While most of its ad budget is still devoted to television, digital is the fastest-growing segment of L’Oréal Canada’s marketing spend. The company’s print advertising has been slightly in decline, which will likely continue, said Stéphane Bérubé, general manager of media investment, sponsorship and innovation at L’Oréal Canada.

“We need to think about video assets,” he said. “You can say that YouTube is the No. 1 TV channel, depending on how you look at it. … TV is far from dead, and in fact has never been so strong.

But more and more people are watching programs on their iPads and laptops. We should call it video, no matter the size of the screen.”

One of GroupM’s mandates will be to continue developing multiplatform content, as ZenithOptimedia did. The Web series L’Oréal made last year in partnership with Rogers Media, Canada’s Best Beauty Talent, is a good example. The reality TV-style contest among hair and makeup artists featured the company’s brands prominently.

The company’s sponsorship of the Toronto International Film Festival and its Maybelline-branded sponsorship of Toronto Fashion Week, where it has gone beyond simply attaching its name to an event, are two other examples. Both sponsorships have allowed L’Oréal to create behind-the-scenes videos and other content to draw consumers’ attention. At TIFF this year, it will have its own reporters on the red carpet asking stars about their beauty secrets. More recently, its Garnier brand, which was in need of a refresh, sponsored a search for new MuchMusic VJs.
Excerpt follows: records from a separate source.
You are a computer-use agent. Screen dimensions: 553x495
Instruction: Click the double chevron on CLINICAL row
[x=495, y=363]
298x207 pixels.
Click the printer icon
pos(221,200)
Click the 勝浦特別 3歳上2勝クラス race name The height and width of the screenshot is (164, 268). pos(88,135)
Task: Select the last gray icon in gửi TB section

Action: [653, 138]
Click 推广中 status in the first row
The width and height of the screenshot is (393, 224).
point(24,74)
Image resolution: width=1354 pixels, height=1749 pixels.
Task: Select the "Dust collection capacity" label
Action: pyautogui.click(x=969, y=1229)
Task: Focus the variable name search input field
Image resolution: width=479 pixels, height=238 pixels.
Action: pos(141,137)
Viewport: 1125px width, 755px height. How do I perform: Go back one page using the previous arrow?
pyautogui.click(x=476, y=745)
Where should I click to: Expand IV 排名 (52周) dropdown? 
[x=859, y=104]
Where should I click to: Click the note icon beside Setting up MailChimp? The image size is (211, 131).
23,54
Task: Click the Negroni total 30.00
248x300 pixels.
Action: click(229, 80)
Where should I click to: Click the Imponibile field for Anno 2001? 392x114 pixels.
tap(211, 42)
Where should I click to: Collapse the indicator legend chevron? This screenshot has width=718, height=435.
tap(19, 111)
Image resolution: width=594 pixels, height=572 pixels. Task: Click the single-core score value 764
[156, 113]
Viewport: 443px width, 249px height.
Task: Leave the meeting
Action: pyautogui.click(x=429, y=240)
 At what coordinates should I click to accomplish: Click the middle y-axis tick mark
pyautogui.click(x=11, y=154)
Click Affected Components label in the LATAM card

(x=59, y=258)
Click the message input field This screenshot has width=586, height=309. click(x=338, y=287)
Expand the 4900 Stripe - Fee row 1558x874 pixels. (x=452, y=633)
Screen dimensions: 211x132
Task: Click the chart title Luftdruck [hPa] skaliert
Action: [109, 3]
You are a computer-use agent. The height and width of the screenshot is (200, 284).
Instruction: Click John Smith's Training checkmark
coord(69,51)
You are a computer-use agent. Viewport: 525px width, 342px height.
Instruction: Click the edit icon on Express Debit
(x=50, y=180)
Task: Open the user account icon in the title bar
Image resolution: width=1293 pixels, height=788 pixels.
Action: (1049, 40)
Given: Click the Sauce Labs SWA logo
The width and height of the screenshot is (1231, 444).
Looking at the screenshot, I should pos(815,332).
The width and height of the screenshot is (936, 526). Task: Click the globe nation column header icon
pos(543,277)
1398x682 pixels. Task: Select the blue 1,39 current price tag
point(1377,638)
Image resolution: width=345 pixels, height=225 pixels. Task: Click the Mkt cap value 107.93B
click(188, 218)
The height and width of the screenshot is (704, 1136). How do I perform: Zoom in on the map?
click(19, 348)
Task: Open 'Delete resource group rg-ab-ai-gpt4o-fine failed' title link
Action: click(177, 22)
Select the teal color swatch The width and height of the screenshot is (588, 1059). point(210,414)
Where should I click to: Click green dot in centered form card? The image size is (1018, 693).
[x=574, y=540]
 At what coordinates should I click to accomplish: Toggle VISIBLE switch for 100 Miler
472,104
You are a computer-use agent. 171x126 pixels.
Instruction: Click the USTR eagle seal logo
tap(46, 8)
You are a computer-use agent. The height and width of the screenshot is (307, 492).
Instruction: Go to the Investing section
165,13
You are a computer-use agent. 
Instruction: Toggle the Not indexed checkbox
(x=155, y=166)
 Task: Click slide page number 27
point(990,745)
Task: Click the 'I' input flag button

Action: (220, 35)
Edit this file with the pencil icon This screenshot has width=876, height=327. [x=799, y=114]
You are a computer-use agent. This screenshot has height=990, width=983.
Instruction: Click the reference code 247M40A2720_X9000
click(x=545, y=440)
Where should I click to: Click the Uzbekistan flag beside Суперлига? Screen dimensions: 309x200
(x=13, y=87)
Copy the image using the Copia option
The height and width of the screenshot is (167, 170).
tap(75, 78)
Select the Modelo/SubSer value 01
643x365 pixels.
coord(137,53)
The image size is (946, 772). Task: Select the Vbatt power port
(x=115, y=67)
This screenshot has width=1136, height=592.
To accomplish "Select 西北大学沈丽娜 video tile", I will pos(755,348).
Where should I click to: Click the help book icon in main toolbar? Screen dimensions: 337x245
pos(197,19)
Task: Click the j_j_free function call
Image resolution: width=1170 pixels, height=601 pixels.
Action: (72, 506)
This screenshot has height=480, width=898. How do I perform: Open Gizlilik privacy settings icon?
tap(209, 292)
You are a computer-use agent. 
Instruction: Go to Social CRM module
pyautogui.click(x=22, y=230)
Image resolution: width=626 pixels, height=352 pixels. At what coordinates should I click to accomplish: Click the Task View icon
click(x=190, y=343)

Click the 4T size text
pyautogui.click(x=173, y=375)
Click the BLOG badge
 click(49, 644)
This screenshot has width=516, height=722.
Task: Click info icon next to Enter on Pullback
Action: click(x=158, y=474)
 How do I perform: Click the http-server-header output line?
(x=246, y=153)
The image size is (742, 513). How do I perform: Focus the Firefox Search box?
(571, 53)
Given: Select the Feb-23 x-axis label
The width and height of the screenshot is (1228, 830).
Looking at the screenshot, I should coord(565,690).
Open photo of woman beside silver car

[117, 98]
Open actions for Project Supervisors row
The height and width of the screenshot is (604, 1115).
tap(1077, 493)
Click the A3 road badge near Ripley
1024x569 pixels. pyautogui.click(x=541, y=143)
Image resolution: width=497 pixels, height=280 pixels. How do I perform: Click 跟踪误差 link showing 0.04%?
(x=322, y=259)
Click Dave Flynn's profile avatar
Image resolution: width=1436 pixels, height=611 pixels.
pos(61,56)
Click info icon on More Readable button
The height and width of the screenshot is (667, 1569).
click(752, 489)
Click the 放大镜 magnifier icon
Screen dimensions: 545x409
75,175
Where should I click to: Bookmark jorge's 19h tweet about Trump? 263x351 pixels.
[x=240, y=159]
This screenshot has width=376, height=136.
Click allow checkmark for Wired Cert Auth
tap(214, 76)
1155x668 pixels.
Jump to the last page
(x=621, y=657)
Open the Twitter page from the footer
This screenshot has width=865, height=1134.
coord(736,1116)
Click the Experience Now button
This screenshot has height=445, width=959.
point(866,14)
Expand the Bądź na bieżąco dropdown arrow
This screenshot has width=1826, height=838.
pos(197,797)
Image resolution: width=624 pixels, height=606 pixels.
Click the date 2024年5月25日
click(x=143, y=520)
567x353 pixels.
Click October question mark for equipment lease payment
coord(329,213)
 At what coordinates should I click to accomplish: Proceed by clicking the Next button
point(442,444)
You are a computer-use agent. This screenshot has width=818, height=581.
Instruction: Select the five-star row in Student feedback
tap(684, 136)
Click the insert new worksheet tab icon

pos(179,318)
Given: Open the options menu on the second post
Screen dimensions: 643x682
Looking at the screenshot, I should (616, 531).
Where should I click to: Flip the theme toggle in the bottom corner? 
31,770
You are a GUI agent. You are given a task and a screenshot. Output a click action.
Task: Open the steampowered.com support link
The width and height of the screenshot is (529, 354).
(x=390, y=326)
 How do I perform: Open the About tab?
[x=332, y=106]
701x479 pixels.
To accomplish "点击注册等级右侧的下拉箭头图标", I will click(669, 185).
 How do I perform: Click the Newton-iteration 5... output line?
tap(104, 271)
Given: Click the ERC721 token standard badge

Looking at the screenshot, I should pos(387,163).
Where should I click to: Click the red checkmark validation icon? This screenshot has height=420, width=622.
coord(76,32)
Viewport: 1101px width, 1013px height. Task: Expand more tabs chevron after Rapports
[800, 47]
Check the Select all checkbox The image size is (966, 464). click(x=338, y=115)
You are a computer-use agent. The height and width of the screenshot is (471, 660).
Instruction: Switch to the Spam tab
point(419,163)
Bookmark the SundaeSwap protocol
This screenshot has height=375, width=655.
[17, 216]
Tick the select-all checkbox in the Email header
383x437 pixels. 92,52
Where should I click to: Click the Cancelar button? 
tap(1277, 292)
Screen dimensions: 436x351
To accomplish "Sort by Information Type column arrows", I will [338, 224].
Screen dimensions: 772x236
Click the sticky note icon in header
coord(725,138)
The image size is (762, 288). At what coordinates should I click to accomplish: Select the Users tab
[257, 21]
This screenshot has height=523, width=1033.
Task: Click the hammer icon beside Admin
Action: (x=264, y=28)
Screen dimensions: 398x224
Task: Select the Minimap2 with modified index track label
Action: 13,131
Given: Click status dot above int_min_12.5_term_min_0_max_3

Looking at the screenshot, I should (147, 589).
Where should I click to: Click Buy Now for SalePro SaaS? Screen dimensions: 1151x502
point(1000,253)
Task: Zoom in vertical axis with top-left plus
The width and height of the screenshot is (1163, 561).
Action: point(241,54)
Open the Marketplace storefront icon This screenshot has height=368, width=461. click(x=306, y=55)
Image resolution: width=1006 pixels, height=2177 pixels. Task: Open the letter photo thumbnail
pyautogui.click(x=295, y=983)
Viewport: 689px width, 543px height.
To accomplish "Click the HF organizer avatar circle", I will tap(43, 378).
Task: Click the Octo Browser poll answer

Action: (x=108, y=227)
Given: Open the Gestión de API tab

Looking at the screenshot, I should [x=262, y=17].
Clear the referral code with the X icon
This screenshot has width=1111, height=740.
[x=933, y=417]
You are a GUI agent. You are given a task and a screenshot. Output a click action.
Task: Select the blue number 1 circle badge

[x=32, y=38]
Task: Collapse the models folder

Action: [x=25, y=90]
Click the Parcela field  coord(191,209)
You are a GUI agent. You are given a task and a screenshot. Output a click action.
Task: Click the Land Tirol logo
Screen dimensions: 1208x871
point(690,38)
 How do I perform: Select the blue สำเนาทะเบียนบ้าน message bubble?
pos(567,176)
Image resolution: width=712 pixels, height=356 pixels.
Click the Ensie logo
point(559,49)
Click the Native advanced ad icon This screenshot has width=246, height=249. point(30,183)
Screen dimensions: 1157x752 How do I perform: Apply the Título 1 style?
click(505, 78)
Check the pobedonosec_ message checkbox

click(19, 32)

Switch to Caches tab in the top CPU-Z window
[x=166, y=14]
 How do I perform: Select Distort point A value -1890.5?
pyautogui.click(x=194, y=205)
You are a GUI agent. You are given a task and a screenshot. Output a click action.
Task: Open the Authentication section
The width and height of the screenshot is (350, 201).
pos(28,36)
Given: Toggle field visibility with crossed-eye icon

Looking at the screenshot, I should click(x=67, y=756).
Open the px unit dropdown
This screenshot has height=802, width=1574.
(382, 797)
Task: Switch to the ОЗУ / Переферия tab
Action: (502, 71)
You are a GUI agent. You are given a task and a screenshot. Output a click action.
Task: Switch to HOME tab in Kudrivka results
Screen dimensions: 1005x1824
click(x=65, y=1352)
Regular agency reviews are a norm in the marketing world and L’Oréal’s Canadian office had not conducted one in some time. ZenithOptimedia has managed advertising media buying for the company since 1998 and won its entire media planning and buying account in 2005.

“I personally worked on this business for 15 years, so it was a very tough thing to take. ...If you were to see their business results over the years, it’s been very positive,” said Julie Myers, president of Zenith Media at ZenithOptimedia. “...They’re a tough client, but the challenges are purposeful. They want success, they drive themselves very hard, and we worked in pace with them.”

Mr. Bérubé said the decision did not come from dissatisfaction with the agency’s work. “We have been great partners,” he said.

He noted that the committee of executives was drawn to GroupM’s pitch partly because of its optimization software that helps determine the best places in digital and other media to spend its money, as well as its tools to measure campaign success across platforms – a priority for all marketers right now.

“As an industry, we went away a little bit too much from return on investment … ” he said. “We will be able to share our data, and measure success.”